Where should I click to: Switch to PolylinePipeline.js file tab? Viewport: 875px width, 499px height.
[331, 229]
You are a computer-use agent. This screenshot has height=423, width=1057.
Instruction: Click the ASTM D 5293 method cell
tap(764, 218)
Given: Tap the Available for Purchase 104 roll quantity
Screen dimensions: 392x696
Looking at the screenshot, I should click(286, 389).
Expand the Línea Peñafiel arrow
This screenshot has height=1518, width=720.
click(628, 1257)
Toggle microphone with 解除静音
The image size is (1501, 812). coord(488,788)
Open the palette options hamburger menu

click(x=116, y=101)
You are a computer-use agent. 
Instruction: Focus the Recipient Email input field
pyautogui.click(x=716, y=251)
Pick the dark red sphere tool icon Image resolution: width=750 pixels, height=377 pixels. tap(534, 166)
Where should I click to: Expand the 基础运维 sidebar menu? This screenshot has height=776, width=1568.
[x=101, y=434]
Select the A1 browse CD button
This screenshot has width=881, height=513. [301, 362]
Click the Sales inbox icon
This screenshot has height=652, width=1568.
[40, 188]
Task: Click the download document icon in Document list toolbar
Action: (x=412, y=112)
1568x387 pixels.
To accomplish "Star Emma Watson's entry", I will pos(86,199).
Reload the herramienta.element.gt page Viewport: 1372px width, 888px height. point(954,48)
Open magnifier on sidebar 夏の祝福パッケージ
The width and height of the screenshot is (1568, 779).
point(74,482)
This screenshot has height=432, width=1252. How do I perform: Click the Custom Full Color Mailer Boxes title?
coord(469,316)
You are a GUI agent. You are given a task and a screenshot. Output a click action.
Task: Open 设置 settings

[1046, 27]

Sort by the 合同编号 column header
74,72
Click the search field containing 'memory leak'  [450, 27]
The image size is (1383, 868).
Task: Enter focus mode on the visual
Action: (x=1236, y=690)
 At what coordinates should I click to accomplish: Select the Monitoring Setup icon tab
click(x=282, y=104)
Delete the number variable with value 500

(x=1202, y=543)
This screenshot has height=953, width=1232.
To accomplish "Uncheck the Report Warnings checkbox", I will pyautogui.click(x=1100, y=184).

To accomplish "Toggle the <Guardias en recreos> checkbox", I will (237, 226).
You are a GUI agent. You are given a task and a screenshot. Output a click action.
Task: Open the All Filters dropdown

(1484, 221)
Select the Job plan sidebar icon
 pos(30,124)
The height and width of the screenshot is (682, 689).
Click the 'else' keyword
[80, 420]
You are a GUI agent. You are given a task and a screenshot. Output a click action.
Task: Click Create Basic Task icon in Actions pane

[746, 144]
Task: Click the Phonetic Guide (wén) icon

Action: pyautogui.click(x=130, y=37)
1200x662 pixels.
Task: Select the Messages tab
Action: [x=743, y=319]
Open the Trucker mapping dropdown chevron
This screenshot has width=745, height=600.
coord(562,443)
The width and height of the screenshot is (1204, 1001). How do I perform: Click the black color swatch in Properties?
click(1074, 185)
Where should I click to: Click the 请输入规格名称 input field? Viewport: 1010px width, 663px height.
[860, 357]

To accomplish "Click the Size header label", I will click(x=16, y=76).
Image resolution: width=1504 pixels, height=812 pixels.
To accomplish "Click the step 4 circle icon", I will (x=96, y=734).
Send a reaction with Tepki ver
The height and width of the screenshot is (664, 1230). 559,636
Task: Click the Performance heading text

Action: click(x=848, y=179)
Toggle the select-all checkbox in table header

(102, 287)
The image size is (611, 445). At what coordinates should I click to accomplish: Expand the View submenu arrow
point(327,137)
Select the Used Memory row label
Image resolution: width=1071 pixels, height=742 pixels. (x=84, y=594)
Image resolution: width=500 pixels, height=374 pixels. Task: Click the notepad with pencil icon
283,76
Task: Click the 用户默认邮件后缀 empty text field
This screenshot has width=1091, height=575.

-----

▶ CHALLENGE: Find every line in the data above that contains the word "checkbox", and copy each of those lines in full. Case counts.

▶ SOLUTION:
To accomplish "Uncheck the Report Warnings checkbox", I will pyautogui.click(x=1100, y=184).
To accomplish "Toggle the <Guardias en recreos> checkbox", I will (237, 226).
Toggle the select-all checkbox in table header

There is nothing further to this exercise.